The Pythagorean theorem states that the square of the length of the hypotenuse (in this case, a side of the triangle) is equal to the sum of the squares of the other two sides.
In an equilateral triangle, all three sides are equal in length, so we'll call the length of each side "s".
To find the length of each side, we can use the following formula:
s = √(h^2 + (s/2)^2)
Here, h represents the height of the triangle.

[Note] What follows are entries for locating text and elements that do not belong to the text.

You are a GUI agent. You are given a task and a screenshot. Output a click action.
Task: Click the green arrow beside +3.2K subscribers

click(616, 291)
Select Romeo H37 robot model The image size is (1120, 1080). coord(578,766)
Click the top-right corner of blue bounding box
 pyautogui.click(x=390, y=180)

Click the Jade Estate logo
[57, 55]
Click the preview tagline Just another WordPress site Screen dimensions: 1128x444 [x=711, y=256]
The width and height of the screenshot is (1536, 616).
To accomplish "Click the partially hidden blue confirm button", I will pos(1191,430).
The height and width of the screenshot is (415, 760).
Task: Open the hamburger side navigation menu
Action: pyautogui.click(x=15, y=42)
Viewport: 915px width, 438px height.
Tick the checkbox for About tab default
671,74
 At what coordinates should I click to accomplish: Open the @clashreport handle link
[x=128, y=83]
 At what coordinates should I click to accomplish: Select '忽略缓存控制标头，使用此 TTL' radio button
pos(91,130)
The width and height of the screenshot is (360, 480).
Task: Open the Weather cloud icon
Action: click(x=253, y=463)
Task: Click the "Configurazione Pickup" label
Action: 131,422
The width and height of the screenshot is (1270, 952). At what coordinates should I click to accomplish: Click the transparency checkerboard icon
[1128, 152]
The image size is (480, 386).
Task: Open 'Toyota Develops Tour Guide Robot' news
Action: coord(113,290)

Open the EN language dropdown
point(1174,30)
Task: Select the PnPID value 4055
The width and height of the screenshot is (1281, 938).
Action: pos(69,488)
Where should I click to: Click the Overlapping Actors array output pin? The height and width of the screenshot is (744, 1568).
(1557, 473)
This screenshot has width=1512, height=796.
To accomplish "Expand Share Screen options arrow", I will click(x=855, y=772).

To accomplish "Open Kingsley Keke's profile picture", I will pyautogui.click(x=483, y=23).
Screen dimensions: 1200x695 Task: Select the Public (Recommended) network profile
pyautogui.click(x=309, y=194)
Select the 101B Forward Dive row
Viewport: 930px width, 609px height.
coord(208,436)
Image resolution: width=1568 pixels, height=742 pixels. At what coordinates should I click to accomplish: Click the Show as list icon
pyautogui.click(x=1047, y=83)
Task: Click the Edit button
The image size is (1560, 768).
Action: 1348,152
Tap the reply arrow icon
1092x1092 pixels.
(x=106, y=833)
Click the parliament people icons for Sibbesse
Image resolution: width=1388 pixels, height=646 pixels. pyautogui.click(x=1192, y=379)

Plugging in the given values, we have:
s = √(26^2 + (s/2)^2)
Simplifying the equation, we get:
s^2 = 676 + (s^2/4)
Multiplying through by 4, we have:
4s^2 = 2704 + s^2
Combining like terms, we get:
3s^2 = 2704
Dividing through by 3, we find:
s^2 = 2704/3
Taking the square root of both sides, we get:
s = √(2704/3)
Approximating the square root and simplifying, we find the length of each side of the equilateral triangle to the nearest centimeter:
s ≈ 29.23 centimeters
To find the length of each side of the equilateral triangle, we can use the formula for the height of an equilateral triangle:
height = (√3/2) * side length
Given that the height is 26 inches, we can substitute the value into the formula and solve for the side length.
26 = (√3/2) * side length
To isolate the side length, we need to divide both sides of the equation by (√3/2):
side length = 26 / (√3/2)
Now we can simplify the expression:
side length = 26 * (2/√3)
To find the length of each side to the nearest centimeter, we need to convert inches to centimeters. Since 1 inch is equal to 2.54 centimeters, we can multiply the side length by 2.54:
side length (in centimeters) = (26 * (2/√3)) * 2.54
Now we can calculate the length of each side:
side length ≈ 44.868 centimeters
Therefore, the length of each side of the equilateral triangle, to the nearest centimeter, is approximately 44.868 centimeters.